Show that the effective viscosity \(\mu_{\text {eff }}\) for the channel flow of a power-law fluid is given by $$ \mu_{\mathrm{eff}} \equiv \frac{\tau}{d u / d y}=\left(\frac{p_{1}-p_{0}}{L}\right) \frac{h^{2}}{4(n+2) \bar{u}}\left(\frac{2 y}{h}\right)^{1-n} $$ or $$ \frac{\mu_{\text {eff }}}{\mu_{\text {eff, wall }}}=\left(\frac{2 y}{h}\right)^{1-n} $$ where \(\mu_{\text {eff,wall }}\) is the value of \(\mu_{\text {eff }}\) at \(y=\pm h / 2\). Plot \(\mu_{\text {eff }} / \mu_{\text {eff, wall as a function of }} y / h\) for \(n=1,3\), and 5 .

Another model of viscoelastic behavior is the Kelvin model, in which the stress \(\sigma\) in the medium for a given strain \(\varepsilon\) and strain rate \(\dot{\varepsilon}\) is the superposition of linear elastic and linear viscous stresses, \(\sigma_{e}\) and \(\sigma_{f}\). Show that the rheological law for the Kelvin viscoelastic material is $$ \sigma=\varepsilon E+2 \mu \frac{d \varepsilon}{d t} $$ Show also that the response of the Kelvin viscoelastic material to the sudden application of a stress \(\sigma_{0}\) at time \(t=0\) is $$ \varepsilon=\frac{\sigma_{0}}{E}\left(1-e^{-t / \tau_{w}}\right) $$ Assume that \(\sigma=\sigma_{0}\) for \(t>0 .\) While stresses decay exponentially with time in a Maxwell material subjected to constant strain, strain relaxes in the same way in a Kelvin material subjected to constant stress.

Consider the state of stress \(\sigma_{x x}=\sigma_{y y}=\sigma_{z z}=\sigma\) and \(\sigma_{x y}=\sigma_{y x}=\tau, \sigma_{x z}=\sigma_{z x}=\sigma_{y z}=\sigma_{z y}=0\) Determine the yield conditions on the basis of the Tresca and von Mises criteria. How does hydrostatic loading affect plastic yielding?

Consider a long circular cylinder of elastic-perfectly plastic material that is subjected to a torque \(T\) at its outer surface \(r=a\). The state of stress in the cylinder can be characterized by an azimuthal shear stress \(\tau\). Determine the torque for which an elastic core of radius \(c\) remains.
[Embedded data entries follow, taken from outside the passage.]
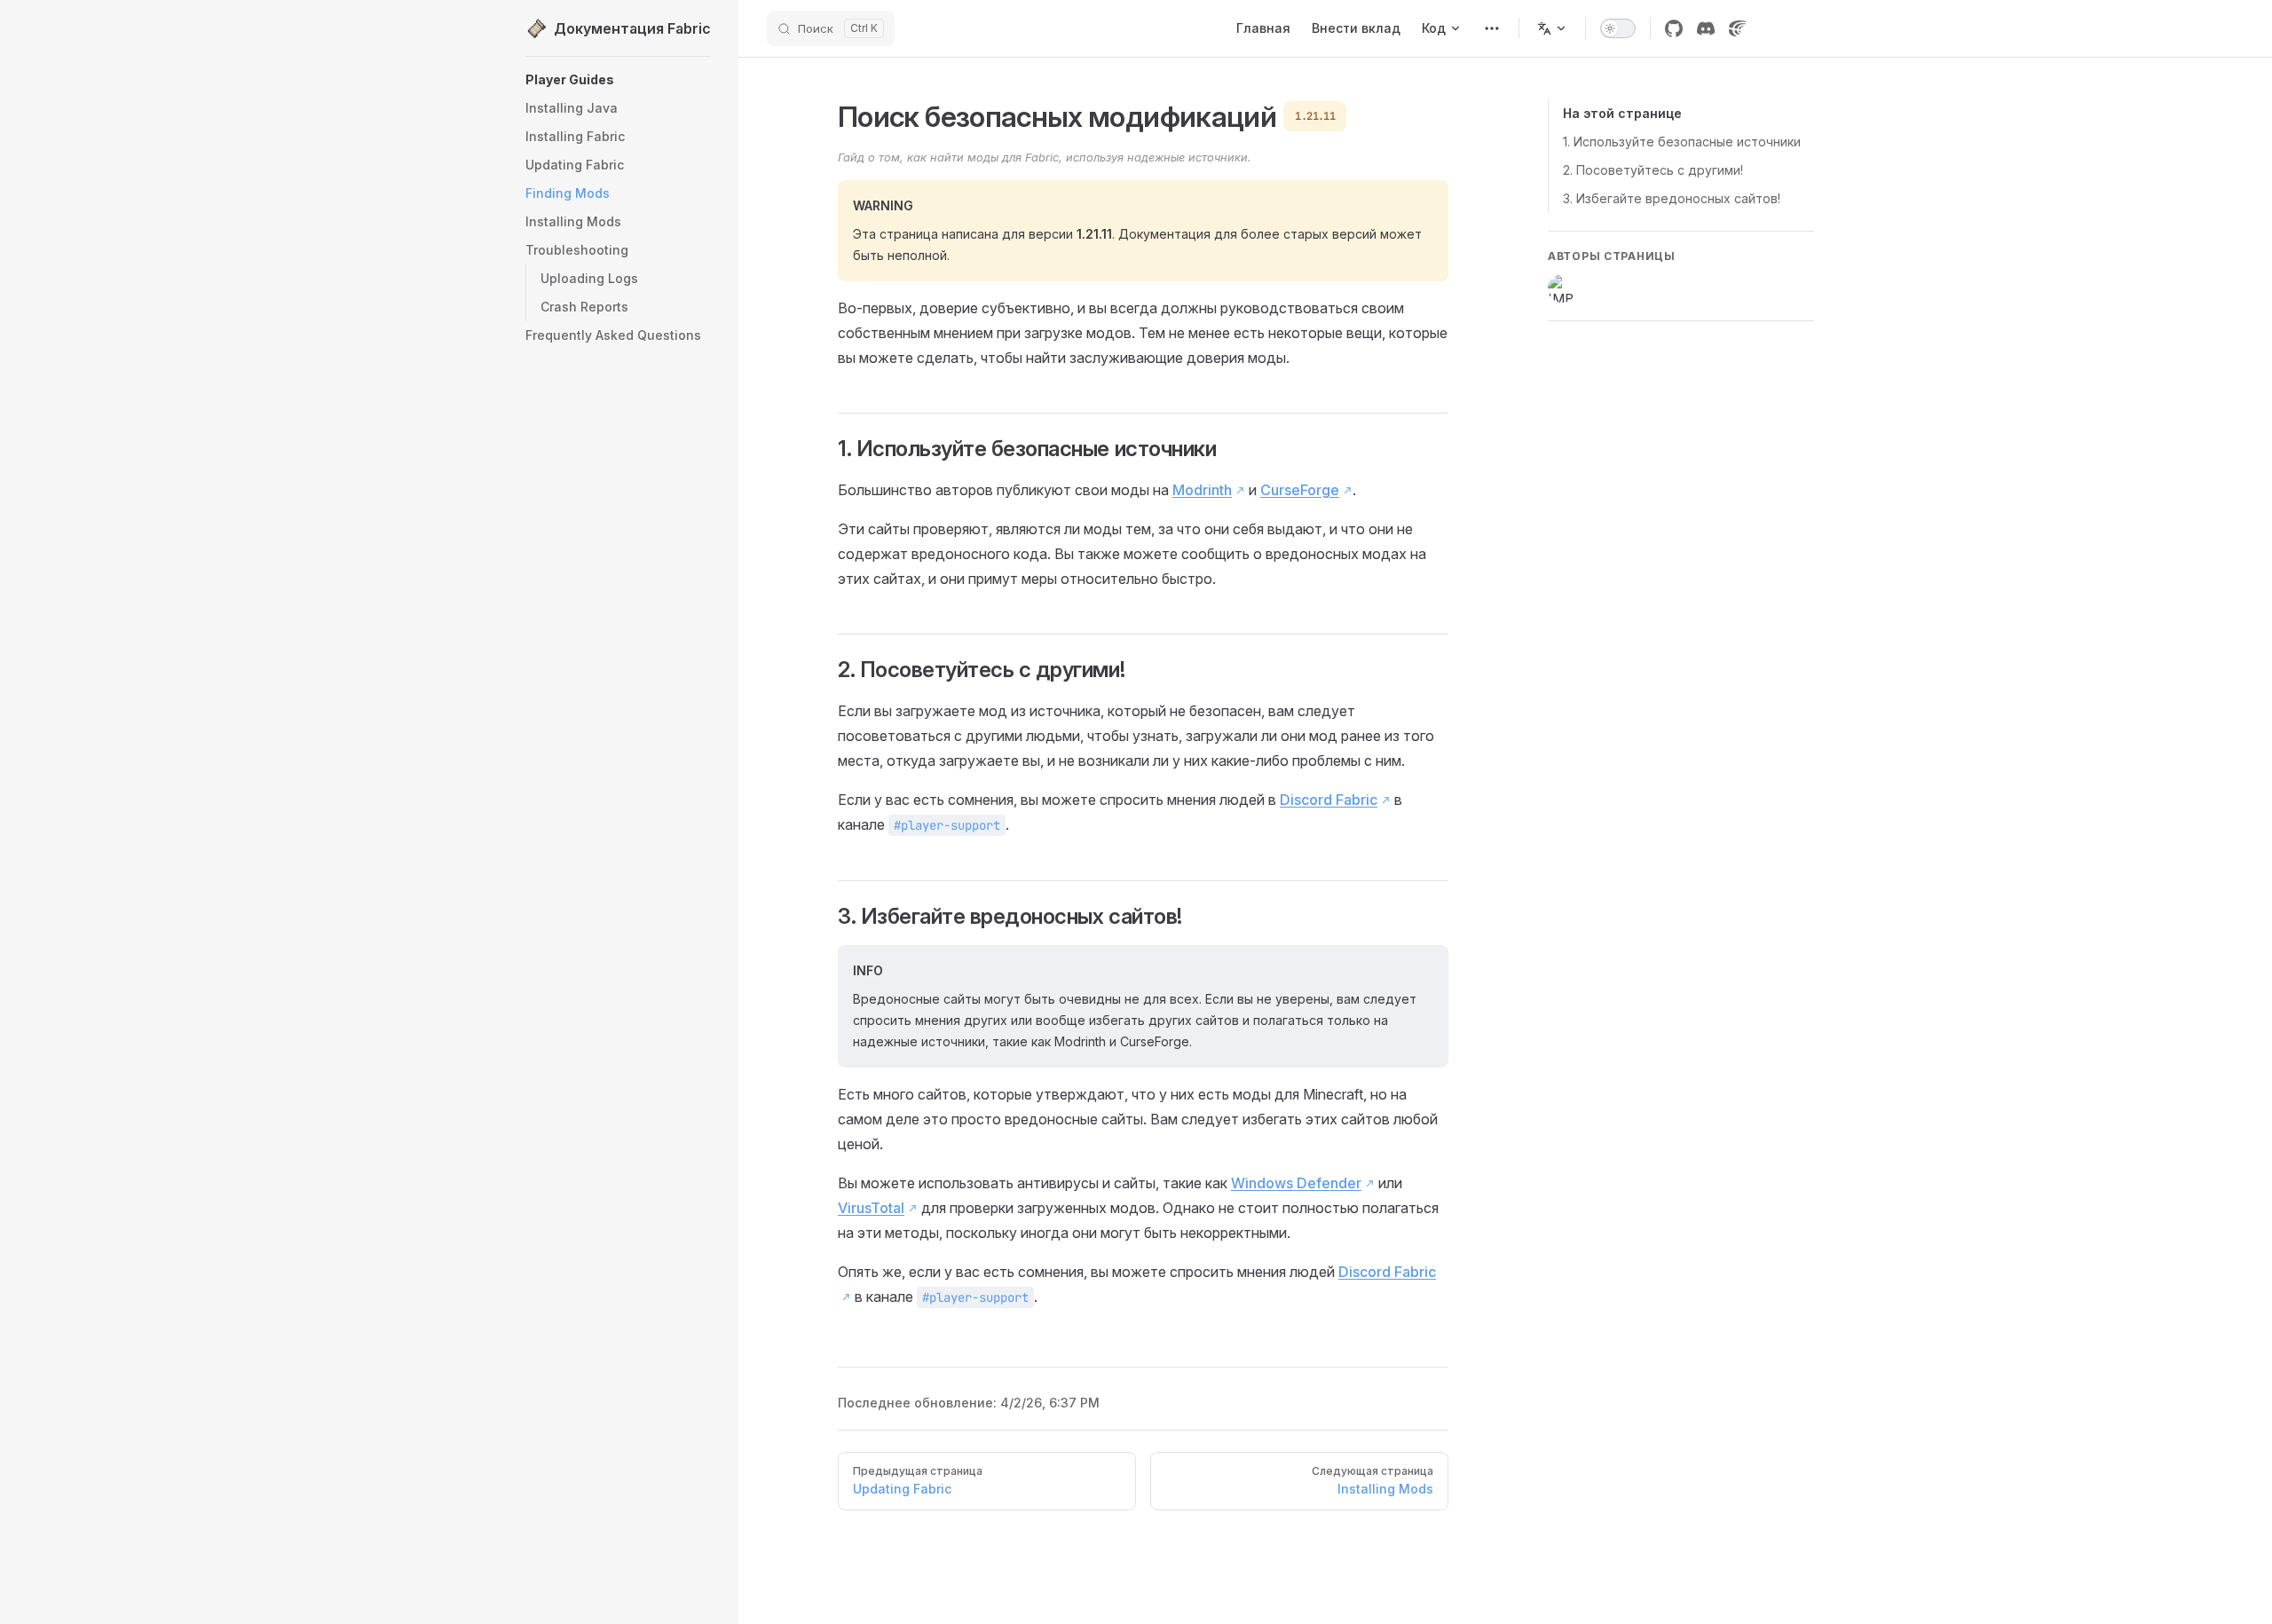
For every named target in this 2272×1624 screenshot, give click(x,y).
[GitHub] (1674, 28)
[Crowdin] (1738, 28)
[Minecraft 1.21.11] (1491, 28)
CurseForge (1299, 490)
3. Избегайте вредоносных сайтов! (1671, 198)
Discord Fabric (1328, 799)
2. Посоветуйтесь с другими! (1653, 169)
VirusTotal (871, 1208)
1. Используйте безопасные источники (1682, 141)
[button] (617, 250)
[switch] (1618, 28)
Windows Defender (1296, 1183)
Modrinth (1202, 490)
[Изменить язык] (1552, 28)
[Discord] (1706, 28)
Assume that the yield stress in shear is \(\sigma_{0}\). In the elastic region the shear stress is proportional to the distance from the axis of the cylinder \(r\). What is the torque for the onset of plastic yielding? What is the maximum torque that can be sustained by the cylinder?